## Task goal
In the entries below, which lines run from the one containing "The height and width of the screenshot is (819, 1456)." to the one containing "Given: Switch to the Android platform tab"? Copy exactly those lines, ends included, and no others.

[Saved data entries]
┏━━

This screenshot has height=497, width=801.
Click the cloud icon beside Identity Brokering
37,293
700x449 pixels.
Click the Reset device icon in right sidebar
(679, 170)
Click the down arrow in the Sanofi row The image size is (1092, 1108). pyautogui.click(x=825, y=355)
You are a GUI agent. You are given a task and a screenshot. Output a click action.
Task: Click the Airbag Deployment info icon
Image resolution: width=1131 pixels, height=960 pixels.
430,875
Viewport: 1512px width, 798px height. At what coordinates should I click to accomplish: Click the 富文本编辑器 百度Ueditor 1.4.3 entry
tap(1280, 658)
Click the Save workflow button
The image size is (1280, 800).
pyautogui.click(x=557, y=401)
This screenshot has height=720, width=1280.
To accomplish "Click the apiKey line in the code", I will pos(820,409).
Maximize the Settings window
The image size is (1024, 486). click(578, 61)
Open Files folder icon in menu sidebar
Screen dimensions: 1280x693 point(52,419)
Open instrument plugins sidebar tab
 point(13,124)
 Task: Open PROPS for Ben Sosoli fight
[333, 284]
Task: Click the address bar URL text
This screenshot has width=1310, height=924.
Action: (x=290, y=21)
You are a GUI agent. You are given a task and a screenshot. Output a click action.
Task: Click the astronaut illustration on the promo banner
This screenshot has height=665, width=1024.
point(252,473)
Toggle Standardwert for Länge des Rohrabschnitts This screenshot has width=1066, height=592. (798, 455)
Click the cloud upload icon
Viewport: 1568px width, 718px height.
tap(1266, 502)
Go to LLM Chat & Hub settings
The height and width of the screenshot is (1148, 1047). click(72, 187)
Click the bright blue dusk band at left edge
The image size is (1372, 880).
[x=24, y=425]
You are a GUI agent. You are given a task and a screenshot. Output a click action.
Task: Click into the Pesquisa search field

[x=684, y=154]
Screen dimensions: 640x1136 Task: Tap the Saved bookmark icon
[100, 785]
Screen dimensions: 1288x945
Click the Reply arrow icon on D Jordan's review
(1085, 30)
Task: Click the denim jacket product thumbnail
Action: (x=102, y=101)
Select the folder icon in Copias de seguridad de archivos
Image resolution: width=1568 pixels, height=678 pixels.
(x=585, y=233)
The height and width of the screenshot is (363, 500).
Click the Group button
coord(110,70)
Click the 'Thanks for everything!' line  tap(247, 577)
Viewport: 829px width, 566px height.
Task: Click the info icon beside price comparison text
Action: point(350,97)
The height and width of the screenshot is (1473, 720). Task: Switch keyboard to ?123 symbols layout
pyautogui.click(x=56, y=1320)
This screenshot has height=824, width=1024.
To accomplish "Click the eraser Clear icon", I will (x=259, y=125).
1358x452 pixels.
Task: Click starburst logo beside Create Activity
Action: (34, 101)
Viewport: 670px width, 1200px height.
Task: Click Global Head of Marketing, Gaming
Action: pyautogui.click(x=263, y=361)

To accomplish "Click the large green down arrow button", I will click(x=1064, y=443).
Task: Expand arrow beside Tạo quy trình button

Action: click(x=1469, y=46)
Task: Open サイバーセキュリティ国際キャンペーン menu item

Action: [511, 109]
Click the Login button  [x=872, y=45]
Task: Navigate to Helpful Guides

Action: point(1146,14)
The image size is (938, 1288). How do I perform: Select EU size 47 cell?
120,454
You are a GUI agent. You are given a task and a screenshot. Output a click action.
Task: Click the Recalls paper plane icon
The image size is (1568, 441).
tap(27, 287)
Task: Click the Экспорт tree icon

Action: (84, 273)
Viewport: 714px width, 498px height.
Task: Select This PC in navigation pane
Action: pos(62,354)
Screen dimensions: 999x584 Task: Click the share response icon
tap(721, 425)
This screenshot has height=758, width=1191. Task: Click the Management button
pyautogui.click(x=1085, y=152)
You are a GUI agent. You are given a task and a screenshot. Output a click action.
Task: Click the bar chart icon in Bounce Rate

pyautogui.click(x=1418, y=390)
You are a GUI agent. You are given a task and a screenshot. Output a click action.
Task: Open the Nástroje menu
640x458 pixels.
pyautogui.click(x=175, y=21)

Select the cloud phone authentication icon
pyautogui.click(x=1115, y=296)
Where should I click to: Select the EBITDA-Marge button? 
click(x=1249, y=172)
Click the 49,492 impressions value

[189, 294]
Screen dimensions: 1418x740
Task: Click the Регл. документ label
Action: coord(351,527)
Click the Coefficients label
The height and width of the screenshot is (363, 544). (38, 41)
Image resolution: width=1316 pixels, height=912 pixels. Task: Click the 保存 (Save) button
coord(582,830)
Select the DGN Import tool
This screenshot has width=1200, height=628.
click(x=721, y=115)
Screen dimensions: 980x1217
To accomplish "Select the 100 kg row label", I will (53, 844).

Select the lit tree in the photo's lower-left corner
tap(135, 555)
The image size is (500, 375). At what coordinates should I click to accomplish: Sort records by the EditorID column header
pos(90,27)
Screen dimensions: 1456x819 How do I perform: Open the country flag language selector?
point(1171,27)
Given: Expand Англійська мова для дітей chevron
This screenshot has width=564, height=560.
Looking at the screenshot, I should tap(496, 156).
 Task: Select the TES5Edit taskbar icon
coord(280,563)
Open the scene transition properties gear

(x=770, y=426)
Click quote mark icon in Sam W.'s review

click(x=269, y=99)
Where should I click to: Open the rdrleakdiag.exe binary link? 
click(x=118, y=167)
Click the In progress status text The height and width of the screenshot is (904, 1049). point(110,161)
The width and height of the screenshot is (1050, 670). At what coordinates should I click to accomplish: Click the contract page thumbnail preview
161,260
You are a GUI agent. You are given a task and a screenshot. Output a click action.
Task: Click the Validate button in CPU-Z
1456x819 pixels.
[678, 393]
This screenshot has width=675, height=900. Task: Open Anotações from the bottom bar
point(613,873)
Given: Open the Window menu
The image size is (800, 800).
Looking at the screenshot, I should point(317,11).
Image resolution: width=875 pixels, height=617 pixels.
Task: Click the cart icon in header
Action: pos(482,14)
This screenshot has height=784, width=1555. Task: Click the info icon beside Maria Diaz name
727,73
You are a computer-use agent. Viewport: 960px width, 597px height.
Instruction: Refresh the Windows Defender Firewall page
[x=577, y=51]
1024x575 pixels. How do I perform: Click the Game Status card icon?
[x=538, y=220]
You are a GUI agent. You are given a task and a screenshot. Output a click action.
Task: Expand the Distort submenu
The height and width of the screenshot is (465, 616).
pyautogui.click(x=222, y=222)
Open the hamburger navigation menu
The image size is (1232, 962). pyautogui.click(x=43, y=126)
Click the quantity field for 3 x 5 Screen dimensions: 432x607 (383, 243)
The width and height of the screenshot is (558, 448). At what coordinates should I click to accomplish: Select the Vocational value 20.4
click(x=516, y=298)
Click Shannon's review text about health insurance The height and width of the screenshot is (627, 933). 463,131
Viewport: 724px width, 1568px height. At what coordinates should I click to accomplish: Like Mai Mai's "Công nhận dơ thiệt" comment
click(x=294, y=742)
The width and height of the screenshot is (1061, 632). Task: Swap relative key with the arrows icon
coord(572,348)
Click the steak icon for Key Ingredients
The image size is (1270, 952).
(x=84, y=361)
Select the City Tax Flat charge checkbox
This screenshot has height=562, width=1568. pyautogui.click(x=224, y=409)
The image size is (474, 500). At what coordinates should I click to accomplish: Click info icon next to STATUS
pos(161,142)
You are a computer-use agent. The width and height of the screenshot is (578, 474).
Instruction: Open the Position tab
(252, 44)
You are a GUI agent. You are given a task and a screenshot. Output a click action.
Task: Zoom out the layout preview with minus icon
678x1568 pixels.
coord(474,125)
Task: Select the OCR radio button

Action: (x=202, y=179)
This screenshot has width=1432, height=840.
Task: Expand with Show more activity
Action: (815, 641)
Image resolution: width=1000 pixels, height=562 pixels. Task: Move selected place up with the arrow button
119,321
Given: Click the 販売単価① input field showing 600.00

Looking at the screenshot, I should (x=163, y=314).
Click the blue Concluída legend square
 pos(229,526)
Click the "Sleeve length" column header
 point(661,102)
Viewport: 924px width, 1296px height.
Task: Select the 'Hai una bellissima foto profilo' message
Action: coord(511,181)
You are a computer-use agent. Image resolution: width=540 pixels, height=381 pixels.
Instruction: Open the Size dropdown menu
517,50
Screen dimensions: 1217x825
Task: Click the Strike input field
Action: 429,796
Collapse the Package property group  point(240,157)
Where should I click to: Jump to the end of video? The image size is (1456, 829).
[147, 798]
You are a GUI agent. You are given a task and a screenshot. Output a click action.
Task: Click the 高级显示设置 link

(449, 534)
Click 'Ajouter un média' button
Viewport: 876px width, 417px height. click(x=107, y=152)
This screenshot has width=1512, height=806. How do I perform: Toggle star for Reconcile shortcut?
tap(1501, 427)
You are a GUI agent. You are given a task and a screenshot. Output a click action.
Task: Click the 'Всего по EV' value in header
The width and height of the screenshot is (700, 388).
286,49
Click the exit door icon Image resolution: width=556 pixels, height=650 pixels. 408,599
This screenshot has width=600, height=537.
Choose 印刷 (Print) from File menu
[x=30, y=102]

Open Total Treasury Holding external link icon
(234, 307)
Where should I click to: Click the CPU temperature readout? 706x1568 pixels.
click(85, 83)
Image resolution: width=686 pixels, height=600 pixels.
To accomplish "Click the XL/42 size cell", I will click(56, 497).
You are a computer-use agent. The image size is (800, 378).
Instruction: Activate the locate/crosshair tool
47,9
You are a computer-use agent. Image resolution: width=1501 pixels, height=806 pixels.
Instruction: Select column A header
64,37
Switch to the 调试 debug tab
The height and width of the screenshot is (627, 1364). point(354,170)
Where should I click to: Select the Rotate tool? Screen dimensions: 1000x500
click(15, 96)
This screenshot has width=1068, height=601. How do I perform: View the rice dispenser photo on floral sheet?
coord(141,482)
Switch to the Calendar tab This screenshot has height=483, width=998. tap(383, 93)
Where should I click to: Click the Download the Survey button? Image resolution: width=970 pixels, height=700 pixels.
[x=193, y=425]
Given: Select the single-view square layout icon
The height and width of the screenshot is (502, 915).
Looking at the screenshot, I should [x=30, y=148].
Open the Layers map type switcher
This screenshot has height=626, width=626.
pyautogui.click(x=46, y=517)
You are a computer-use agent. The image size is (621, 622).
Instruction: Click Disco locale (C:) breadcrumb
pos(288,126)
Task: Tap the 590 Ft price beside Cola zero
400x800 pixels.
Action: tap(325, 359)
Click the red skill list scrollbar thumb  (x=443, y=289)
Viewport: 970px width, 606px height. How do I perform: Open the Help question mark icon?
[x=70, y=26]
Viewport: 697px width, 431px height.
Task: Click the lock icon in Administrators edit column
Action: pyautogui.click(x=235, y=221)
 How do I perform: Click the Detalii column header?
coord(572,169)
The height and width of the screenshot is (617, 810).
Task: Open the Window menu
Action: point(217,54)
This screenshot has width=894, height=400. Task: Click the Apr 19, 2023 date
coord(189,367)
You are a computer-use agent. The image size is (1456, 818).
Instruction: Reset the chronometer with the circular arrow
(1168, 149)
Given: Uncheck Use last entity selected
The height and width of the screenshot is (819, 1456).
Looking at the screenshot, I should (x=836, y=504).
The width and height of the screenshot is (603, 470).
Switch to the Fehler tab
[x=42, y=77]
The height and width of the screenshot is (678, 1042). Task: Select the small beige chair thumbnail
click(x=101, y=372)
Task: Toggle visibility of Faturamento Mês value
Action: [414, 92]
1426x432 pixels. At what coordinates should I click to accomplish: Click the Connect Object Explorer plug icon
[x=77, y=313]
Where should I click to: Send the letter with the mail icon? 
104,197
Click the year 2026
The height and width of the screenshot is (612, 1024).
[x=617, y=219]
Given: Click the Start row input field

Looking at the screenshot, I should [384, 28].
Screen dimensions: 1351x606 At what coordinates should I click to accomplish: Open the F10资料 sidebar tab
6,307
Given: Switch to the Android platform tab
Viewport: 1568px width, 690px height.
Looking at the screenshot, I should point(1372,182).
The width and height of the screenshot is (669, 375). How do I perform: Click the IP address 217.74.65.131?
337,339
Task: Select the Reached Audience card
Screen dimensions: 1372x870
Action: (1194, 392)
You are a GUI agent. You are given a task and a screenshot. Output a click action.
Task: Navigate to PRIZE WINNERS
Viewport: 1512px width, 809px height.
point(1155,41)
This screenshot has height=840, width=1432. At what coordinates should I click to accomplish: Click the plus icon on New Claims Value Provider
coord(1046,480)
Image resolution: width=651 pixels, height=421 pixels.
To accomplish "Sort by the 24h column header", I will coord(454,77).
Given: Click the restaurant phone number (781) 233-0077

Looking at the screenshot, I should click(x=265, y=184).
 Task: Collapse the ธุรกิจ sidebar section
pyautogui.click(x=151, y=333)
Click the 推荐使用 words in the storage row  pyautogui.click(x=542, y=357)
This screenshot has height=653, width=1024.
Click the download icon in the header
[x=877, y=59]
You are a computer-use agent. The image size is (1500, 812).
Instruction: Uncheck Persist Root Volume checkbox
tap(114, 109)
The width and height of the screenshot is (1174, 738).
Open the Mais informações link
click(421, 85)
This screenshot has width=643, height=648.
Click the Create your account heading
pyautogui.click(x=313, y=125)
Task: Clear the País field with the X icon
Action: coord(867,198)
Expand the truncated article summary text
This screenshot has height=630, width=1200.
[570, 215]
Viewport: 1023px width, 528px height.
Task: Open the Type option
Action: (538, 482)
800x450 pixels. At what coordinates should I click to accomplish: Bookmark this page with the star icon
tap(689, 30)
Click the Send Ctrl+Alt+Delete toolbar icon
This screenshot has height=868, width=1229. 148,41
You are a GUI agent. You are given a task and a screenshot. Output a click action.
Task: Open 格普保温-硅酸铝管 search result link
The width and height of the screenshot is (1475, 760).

┗━━

## Worked solution
The height and width of the screenshot is (819, 1456).
Looking at the screenshot, I should (x=836, y=504).
The width and height of the screenshot is (603, 470).
Switch to the Fehler tab
[x=42, y=77]
The height and width of the screenshot is (678, 1042). Task: Select the small beige chair thumbnail
click(x=101, y=372)
Task: Toggle visibility of Faturamento Mês value
Action: [414, 92]
1426x432 pixels. At what coordinates should I click to accomplish: Click the Connect Object Explorer plug icon
[x=77, y=313]
Where should I click to: Send the letter with the mail icon? 
104,197
Click the year 2026
The height and width of the screenshot is (612, 1024).
[x=617, y=219]
Given: Click the Start row input field

Looking at the screenshot, I should [384, 28].
Screen dimensions: 1351x606 At what coordinates should I click to accomplish: Open the F10资料 sidebar tab
6,307
Given: Switch to the Android platform tab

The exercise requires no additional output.